La nouvelle série belge a été projetée ce vendredi dans le cadre du Festival de la Fiction TV de La Rochelle en présence de toute l’équipe. Elle est attendue au printemps sur la RTBF et ensuite sur TF1.

La salle 2 était pleine ce vendredi matin dans le cinéma Le Dragon qui accueille, en journée, les projections de séries et fictions en compétition au Festival de la fiction de La Rochelle. Une curiosité pour les séries belges attisée par les succès précédents, en France, de La Trêve, Ennemi public et Unité 42, côté francophone, mais aussi Beau séjour et Undercover, côté néerlandophone.

Attraction, qui concourt parmi les fictions francophones étrangères, est une création conjointe des scénaristes Barbara Abel et Sophia Périé (Nina) et d’Indra Siera (Professor T, La Guerre des mondes) pour la réalisation. Elle suit l’histoire d’une femme (Laura Sepul) qui se met à douter du comportement de son mari (Lannick Gautry) : est-il bien l’homme doux et aimant qu’il prétend être ? Et que cachent ses nombreux déplacements à l’étranger ?

Cette série est née de l’imagination débordante de Catherine Burniaux, productrice chez De Mensen/Les Gens, qui a rassemblé une équipe transfrontalière (Bruxelles, Flandre, France) autour de son projet. Pourtant, au départ, rien n’était gagné.

Ne jamais dire jamais

Après deux projets de série encensés et ensuite enterrés sans autre forme de procès, sans l’ombre d’un message ou d’une notification, Barbara Abel s’était bien juré qu’on ne l’y reprendrait plus. « Et puis, j’ai reçu cet appel d’une productrice belge charmante qui est passée outre mon manque d’enthousiasme et le délai, pourtant très long, que je lui imposais pour d’abord finir le roman que j’étais en train d’écrire. »

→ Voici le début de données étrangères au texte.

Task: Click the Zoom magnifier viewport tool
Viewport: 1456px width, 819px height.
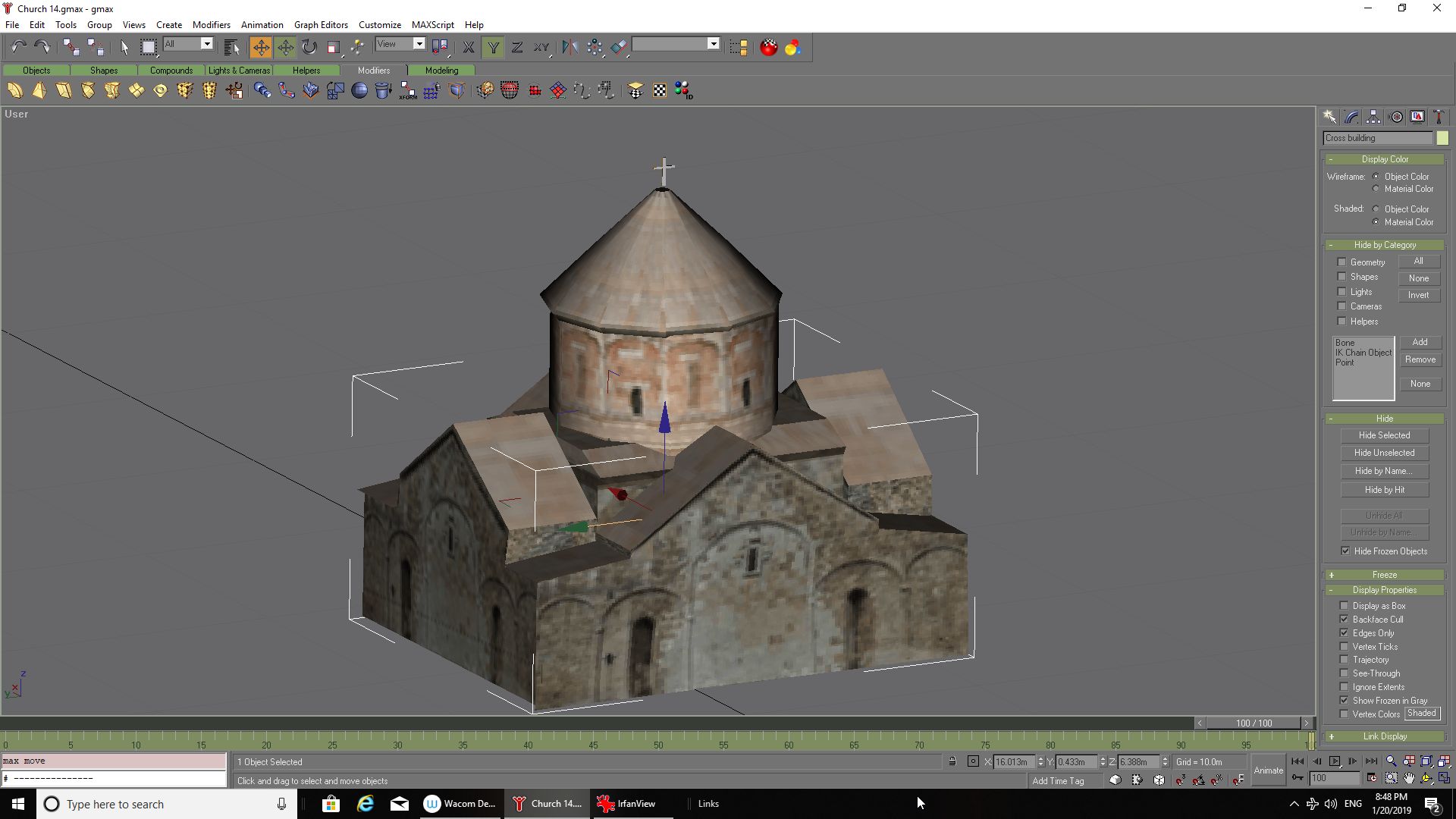Action: tap(1391, 761)
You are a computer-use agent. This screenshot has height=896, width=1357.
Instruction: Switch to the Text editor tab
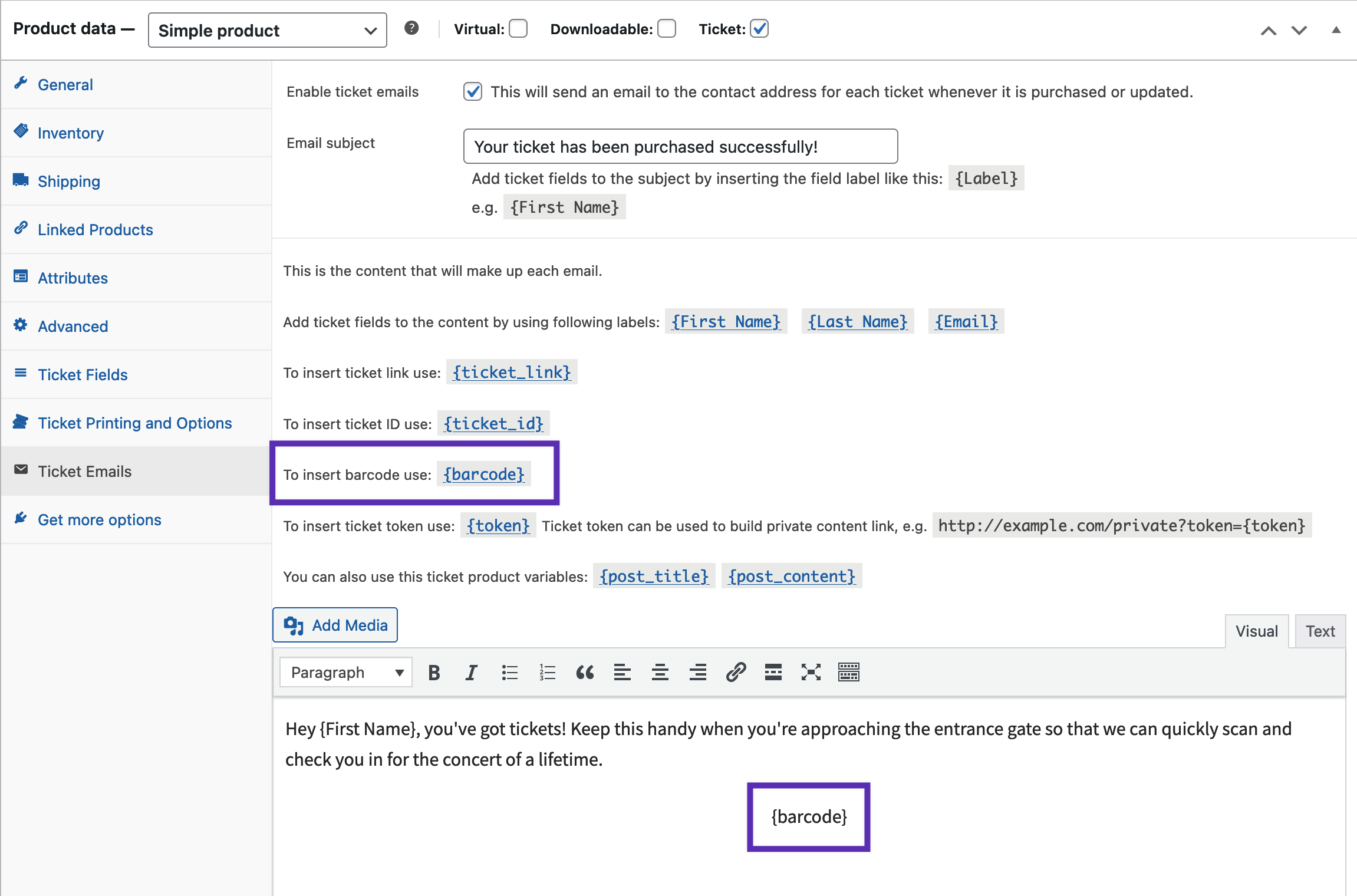pyautogui.click(x=1320, y=631)
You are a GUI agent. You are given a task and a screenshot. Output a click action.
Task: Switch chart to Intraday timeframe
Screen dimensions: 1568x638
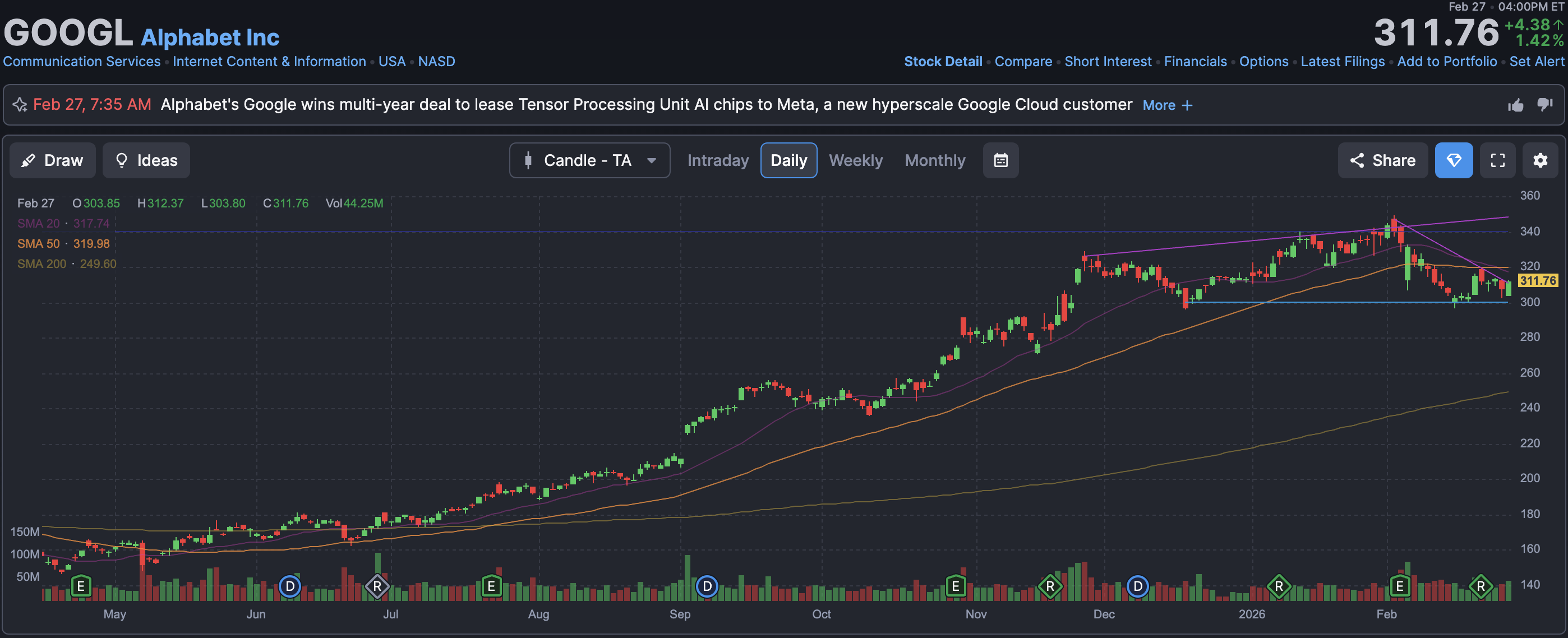tap(718, 160)
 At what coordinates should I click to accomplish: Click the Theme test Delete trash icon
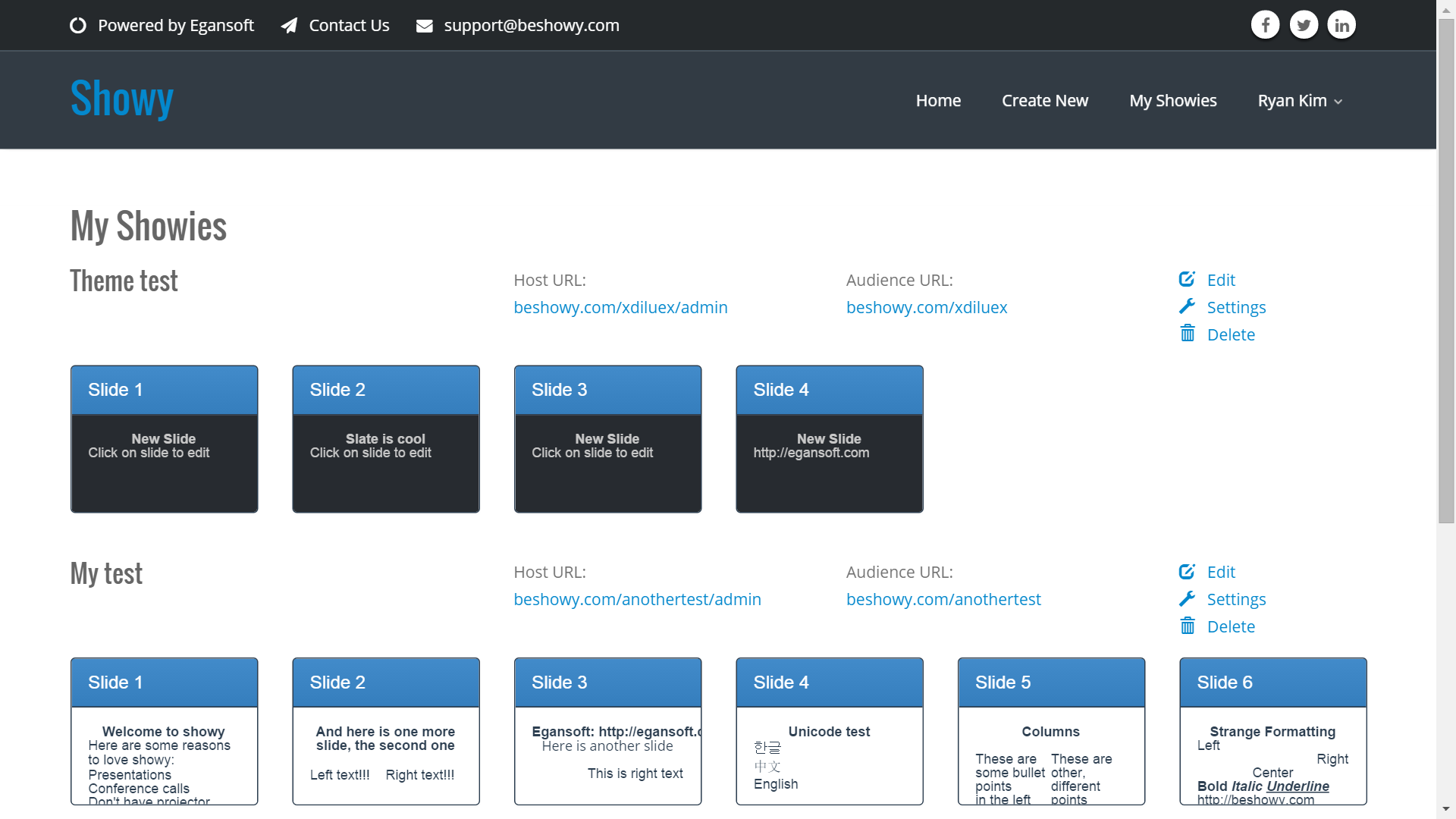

À sa grande surprise, Catherine Burniaux la rappelle quatre mois plus tard et la conversation se passe tellement bien que l’auteure se laisse amadouer. Mais, lorsque le projet de série est accepté par la RTBF, l’auteure panique. « Catherine m’a dit qu’elle allait me faire rencontrer quelqu’un rompu à l’exercice de la série car je n’y connaissais rien en matière de structure et de découpage par épisode. »

Malgré leurs craintes respectives de départ, la rencontre entre Barbara Abel et Sophia Périé se transforme en coup de foudre professionnel. Les deux femmes s’entendent à merveille et décident de louer un espace de cowor king pour mener leur brainstorming et les différentes phases d’écriture en symbiose. L’entente est telle qu’aujourd’hui non seulement le tandem travaille déjà sur la saison 2 de la série Attraction – qui se définit comme une anthologie (à chaque saison, un nouveau décor, une nouvelle famille) -, mais Barbara Abel n’envisage pas d’écrire d’autres séries sans Sophia Périé.

J’aime les intrigues à la Columbo où le spectateur a d’emblée un coup d’avance

De la même façon, elle loue le travail d’Indra Siera, dont le côté « visionnaire et baroque » a immédiatement séduit la productrice comme les comédiens. « J’ai beaucoup aimé travailler avec Indra, c’est une vraie rencontre artistique, il est très inventif et surprenant dans le travail. Avec son chef opérateur-cadreur, il forme un tandem avec une grammaire très particulière. Ils exécutent une sorte de chorégraphie autour de nous quand ils filment », explique le Français Lannick Gautry. Ce qui force les comédiens à être toujours en alerte.
« Mais, avant toute chose, le scénario m’a tout de suite convaincu, car j’aime les intrigues à la Columbo où le spectateur a d’emblée un coup d’avance » et se met à rechercher ce qui va trahir le(s) coupable(s).

Pour les deux comédiens, le défi principal était de « rendre leur personnage attachant » malgré leurs travers. « Agathe est une femme ordinaire, mais elle ne manque pas de ressources. Face aux épreuves qu’elle traverse, je ne voulais surtout pas qu’on la trouve pénible ou soûlante, je voulais qu’on soit en empathie avec elle », confie Laura Sepul. Pour connaître l’issue de ce thriller domestique en six épisodes, il faudra être patient. Il n’est pas attendu avant le printemps 2023 sur la RTBF et dans la foulée sur TF1.